Docker is your best bet for Bun in production. Serverless works too, but Docker gives you control and Bun's startup speed means containers boot fast anyway.

Multi-Stage Build That Actually Works

Here's a Dockerfile that I've used in production without major disasters. The key is Bun's compile feature that creates a single binary with everything bundled in:

## Build stage - this gets thrown away
FROM oven/bun:1.2.21-alpine AS builder
WORKDIR /app

## Copy lockfiles first for better Docker layer caching
COPY bun.lockb package.json ./
RUN bun install --frozen-lockfile

## Copy source and build standalone binary
COPY . .
RUN bun build --compile --minify ./src/index.ts --outfile server

## Production stage - tiny final image
FROM gcr.io/distroless/cc-debian12:nonroot
WORKDIR /app
COPY --from=builder /app/server ./
EXPOSE 3000
ENTRYPOINT ["./server"]

This gives you a ~50MB final image vs ~200MB+ if you just throw the full Bun runtime in there. Distroless images are nice because there's no shell or package manager for attackers to abuse.

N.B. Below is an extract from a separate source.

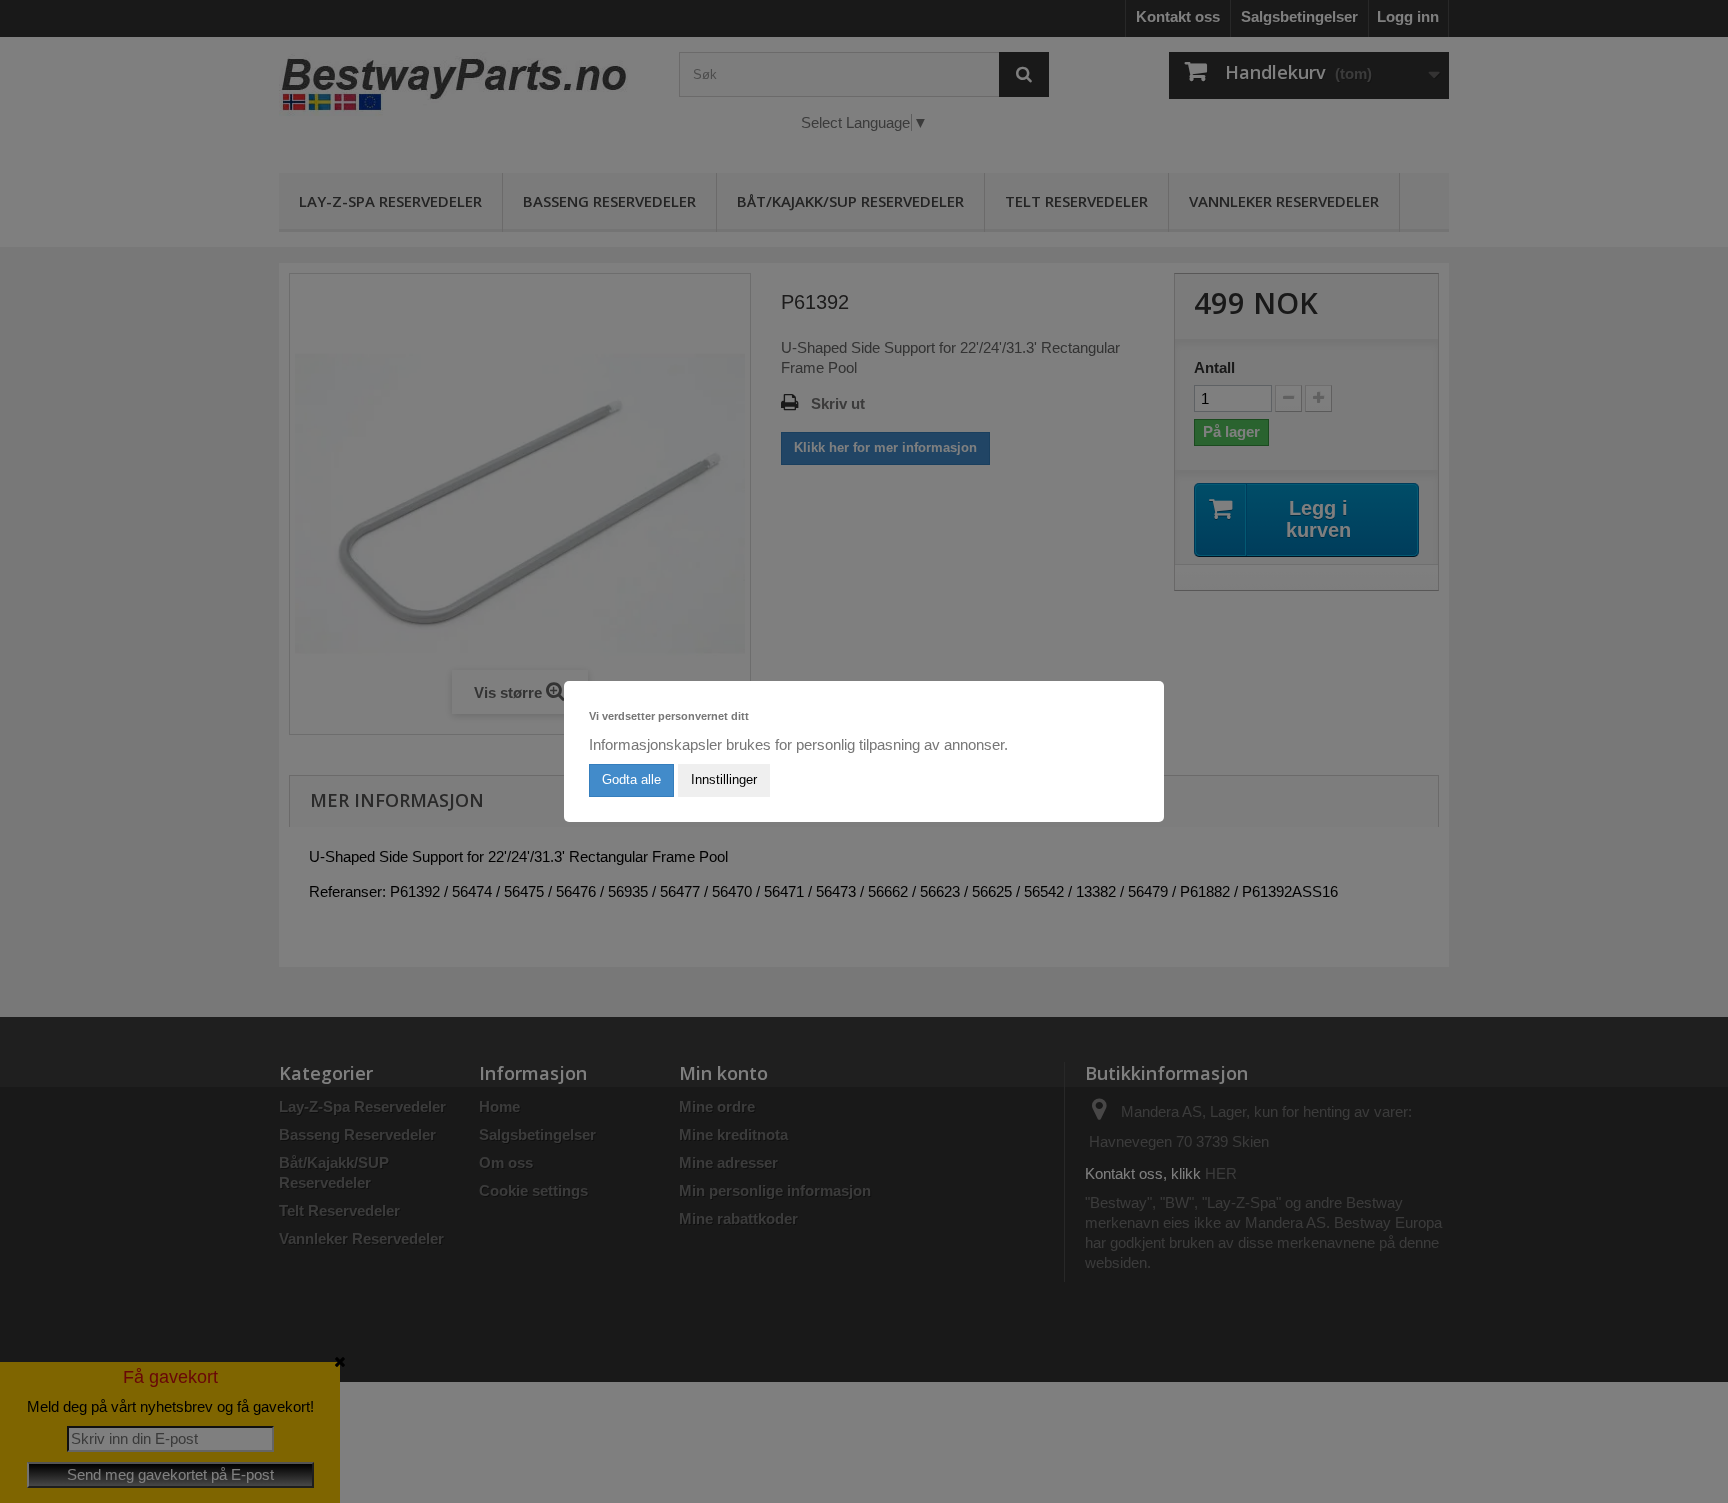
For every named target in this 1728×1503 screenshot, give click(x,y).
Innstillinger (724, 779)
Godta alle (631, 779)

Real-world gotcha: If you're using native modules (like database drivers), the compile step might fail. In that case, skip the compilation and use a normal runtime image:

FROM oven/bun:1.2.21-alpine
WORKDIR /app
COPY . .
RUN bun install --production
CMD ["bun", "run", "src/index.ts"]

Performance Reality Check

Containers start noticeably faster - usually 2-3x quicker than Node.js in my testing, sometimes way better if you're lucky. This actually matters for auto-scaling where containers spin up and down frequently.

Memory usage is generally better but YMMV. My API server uses somewhere around 30-50MB with Bun vs 50-80MB with Node.js for the same workload - depends on what your app is doing. JavaScriptCore's garbage collector seems less aggressive but I've still seen memory creep in long-running containers.

But: Don't expect miracles. If your app is I/O bound (database calls, external APIs), the runtime won't matter much. The speed benefits show up in CPU-intensive work and startup time.

Security Hardening (Don't Skip This)

Production containers need basic security:

  • Run as non-root: The distroless image does this automatically
  • No shell access: Can't docker exec into a distroless container (feature, not bug)
  • Resource limits: Always set memory/CPU limits in your orchestrator
  • Secrets via environment variables: Never embed API keys in the image
## Kubernetes example with resource limits
resources:
  requests:
    memory: "64Mi"
    cpu: "50m"
  limits:
    memory: "128Mi"
    cpu: "200m"

The compiled binary approach is nice because you don't have node_modules with 500 packages that might have vulnerabilities. Everything's baked into one executable.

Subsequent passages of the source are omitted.